▸ Source text
○ ○ ○

Ver. 14. Over it. Kings are not always of the most noble dispositions. (Haydock) — “All honour comes from Jove.” (Homer, Iliad 17.) — Let the greatest monarchs be humble, (Haydock) and cast their crowns at the feet of God. (Calmet)

Ver. 16. Hour. Chaldean shaha, (Haydock) implies “a little while;” (Grotius) yet of some duration, not precisely like one of the modern hours. The prophet was silent, being troubled by the divine spirit, (Chap. x. 8.) at the view of impending misery; or unwilling to hurt the king’s feelings, till he should urge him to speak. (Calmet) — He was sorry to denounce such calamities, yet must speak the truth. (Worthington) — Trouble. Theodotion, “make thee hurry.” He perceived the prophet’s anxiety, and encouraged him.

Ver. 23. Remain. His son and the nobles should act in his name, ver. 13.

○ ○ ○

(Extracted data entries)
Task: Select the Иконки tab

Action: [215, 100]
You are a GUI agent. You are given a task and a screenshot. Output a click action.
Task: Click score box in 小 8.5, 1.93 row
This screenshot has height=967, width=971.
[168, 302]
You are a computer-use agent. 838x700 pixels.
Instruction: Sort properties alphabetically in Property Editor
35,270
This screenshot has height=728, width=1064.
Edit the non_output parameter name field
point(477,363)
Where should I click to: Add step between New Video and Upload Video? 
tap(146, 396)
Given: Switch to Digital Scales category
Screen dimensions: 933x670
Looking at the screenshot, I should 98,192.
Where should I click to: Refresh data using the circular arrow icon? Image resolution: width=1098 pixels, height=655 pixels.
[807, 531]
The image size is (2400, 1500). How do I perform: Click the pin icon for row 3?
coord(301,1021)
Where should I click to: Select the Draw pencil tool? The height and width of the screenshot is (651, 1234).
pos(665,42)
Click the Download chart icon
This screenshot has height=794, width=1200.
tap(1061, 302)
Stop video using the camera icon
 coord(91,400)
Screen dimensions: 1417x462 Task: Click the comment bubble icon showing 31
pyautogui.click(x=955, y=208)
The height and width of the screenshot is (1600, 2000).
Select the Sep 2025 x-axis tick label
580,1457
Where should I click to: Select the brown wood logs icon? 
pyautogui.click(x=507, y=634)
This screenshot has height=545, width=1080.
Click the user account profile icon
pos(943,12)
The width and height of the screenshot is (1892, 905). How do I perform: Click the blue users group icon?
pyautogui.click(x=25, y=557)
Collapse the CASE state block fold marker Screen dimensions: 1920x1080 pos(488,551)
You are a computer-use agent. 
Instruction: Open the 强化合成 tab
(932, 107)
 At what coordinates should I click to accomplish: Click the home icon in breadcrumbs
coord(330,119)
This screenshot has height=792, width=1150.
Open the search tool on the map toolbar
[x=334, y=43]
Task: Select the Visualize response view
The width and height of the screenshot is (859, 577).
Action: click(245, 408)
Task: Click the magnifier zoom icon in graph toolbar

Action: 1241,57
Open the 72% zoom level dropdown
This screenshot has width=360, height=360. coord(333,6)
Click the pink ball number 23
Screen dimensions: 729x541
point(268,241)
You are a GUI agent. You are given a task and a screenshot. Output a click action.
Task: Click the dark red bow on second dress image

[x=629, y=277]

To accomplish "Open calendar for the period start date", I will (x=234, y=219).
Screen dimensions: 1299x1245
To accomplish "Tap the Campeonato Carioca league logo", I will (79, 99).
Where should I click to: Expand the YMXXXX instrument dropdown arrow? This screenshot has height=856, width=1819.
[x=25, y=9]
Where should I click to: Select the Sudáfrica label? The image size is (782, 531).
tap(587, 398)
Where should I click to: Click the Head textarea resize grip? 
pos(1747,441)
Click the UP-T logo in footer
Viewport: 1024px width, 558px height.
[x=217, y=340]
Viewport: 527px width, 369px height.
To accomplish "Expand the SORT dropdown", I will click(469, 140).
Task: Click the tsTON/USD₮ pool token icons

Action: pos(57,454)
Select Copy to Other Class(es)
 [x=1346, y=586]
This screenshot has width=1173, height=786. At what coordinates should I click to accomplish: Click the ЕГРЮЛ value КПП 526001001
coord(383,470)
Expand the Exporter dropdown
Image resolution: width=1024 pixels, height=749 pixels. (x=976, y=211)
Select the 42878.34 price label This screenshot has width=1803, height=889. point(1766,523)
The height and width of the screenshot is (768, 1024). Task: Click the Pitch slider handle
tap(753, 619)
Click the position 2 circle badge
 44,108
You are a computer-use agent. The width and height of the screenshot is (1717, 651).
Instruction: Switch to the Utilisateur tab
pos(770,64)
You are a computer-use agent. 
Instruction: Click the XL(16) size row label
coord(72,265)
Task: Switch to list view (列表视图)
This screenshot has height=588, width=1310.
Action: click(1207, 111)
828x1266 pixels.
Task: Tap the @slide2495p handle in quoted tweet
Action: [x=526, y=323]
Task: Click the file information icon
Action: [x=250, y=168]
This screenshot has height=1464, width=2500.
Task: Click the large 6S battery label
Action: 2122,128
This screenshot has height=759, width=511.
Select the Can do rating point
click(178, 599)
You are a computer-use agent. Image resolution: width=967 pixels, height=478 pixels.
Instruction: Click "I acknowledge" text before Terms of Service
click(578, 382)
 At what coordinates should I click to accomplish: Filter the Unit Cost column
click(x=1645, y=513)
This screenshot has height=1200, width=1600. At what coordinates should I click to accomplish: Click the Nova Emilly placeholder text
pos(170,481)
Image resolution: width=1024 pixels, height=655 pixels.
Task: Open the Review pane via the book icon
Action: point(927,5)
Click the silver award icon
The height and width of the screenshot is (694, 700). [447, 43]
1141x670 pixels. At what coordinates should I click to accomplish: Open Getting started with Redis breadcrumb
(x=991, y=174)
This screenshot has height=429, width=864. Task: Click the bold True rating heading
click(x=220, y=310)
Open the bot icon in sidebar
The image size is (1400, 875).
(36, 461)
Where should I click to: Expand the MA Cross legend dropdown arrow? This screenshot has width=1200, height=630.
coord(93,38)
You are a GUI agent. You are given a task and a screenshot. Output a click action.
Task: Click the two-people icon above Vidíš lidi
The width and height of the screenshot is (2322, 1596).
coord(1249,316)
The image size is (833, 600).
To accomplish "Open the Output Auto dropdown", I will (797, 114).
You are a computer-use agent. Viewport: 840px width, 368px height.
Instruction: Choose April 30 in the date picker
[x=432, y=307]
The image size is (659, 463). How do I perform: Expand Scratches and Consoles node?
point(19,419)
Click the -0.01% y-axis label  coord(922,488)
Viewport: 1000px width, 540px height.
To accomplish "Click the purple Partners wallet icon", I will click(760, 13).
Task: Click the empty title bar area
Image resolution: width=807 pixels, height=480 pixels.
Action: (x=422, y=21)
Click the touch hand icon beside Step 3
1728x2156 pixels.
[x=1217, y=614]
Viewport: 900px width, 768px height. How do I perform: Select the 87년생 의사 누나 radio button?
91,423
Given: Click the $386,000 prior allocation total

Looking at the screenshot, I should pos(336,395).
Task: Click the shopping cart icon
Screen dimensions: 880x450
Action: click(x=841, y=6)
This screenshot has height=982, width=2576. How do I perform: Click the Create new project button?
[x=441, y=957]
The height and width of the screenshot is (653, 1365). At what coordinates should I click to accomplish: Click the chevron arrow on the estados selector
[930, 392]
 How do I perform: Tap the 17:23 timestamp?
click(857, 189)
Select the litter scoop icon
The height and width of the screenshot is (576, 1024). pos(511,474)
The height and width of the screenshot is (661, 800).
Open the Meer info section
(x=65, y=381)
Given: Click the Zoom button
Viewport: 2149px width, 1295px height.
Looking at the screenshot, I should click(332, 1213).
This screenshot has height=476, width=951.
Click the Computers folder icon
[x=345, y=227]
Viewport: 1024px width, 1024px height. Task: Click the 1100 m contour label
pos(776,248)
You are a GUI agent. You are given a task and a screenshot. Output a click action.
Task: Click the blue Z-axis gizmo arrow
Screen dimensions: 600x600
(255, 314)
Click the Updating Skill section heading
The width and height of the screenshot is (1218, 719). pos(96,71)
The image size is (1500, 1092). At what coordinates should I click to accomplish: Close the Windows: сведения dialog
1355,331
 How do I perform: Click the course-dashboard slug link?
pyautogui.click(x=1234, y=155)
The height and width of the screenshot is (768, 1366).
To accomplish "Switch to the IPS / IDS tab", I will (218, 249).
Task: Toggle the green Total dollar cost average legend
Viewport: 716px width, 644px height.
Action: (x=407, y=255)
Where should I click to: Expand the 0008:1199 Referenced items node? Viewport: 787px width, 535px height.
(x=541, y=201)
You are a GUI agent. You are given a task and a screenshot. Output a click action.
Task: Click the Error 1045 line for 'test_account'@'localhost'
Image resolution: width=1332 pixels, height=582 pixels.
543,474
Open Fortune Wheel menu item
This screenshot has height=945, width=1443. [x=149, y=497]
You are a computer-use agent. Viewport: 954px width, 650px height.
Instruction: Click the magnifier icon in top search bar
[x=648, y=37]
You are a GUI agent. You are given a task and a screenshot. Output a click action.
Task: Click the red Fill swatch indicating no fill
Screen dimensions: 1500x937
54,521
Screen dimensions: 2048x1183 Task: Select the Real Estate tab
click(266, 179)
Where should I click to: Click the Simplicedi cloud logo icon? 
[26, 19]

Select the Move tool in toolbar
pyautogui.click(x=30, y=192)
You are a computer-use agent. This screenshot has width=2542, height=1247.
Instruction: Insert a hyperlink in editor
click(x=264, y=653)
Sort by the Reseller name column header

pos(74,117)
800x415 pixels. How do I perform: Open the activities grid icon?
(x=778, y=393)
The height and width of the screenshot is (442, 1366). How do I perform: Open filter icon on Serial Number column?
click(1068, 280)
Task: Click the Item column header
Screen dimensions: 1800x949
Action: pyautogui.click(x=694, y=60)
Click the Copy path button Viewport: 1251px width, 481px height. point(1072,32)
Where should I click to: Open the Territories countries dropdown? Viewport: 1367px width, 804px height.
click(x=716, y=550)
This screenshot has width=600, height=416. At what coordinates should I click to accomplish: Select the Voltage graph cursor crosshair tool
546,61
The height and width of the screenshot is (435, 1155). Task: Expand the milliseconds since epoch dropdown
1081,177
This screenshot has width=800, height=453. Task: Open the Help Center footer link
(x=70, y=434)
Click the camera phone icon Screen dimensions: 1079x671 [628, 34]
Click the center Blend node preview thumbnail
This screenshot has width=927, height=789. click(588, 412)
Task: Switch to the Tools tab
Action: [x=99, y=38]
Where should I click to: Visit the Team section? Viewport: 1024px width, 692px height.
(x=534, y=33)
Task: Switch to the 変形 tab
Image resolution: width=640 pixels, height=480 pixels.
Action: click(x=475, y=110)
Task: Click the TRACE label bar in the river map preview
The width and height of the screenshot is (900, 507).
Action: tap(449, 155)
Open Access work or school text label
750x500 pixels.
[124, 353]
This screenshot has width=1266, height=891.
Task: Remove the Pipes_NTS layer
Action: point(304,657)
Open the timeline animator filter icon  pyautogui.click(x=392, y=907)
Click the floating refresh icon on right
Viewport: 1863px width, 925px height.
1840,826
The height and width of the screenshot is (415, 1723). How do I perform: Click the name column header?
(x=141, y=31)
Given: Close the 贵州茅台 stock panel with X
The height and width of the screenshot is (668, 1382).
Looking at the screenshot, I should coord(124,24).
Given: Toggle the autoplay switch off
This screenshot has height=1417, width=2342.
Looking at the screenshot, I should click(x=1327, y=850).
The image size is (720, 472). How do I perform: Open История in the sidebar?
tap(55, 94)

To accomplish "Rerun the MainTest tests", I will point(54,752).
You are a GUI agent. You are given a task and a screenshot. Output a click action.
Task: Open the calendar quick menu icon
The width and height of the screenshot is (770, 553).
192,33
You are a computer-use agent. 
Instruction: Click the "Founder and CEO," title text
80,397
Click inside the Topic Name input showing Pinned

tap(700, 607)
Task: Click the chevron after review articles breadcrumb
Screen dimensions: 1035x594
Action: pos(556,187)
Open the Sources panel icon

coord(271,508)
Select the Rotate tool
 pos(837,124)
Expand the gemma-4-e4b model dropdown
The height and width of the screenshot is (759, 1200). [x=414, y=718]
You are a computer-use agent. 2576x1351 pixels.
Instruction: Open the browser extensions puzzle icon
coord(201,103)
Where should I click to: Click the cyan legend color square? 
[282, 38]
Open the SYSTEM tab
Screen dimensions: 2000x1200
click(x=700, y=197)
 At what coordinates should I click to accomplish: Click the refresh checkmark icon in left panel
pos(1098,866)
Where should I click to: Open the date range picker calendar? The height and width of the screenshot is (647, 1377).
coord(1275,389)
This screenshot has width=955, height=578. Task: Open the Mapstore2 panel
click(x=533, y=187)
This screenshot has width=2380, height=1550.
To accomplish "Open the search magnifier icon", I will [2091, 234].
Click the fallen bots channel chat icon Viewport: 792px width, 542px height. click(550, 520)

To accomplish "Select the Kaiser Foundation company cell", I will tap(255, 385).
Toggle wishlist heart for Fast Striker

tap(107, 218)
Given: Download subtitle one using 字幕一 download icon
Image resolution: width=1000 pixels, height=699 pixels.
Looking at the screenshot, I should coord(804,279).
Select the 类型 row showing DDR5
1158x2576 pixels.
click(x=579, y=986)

○ ○ ○

▸ Challenges
1. Tally the lines of the listing that contain the string "resolution", treating uppercase and lowercase letters as distinct, and state only the resulting number.
2. Take the verse-by-verse commentary further, starting after its final sentence and keeping its manner of annotating each verse.

▸ Answers per task
1. 8

2.
Ver. 24. Alms. Chaldean, “justice,” is often taken in this sense. (Syr. &c.; 2 Corinthians ix. 9.; Calmet) — The prediction was conditional, and therefore Daniel exhorts the king to strive to obtain pardon by the powerful remedy of alms-deeds; as he did, after enduring some punishment. (Worthington) — Yet this is very doubtful, ver. 31.

Ver. 25. Came. Daniel informs us of this event, unless the king speak of himself in the third person, from ver. 16 to 31, giving an account of what he had heard and experienced. (Haydock) — A year of trial was allowed him at first; (Theod.) or he obtained this reprieve by his alms, and lost his former merit by relapsing into pride. (St. Jerome)

Ver. 27. Answered his own vain thoughts. (Haydock) — He was admiring the city, (Calmet) which he had greatly enlarged and beautified. (Beros. &c.)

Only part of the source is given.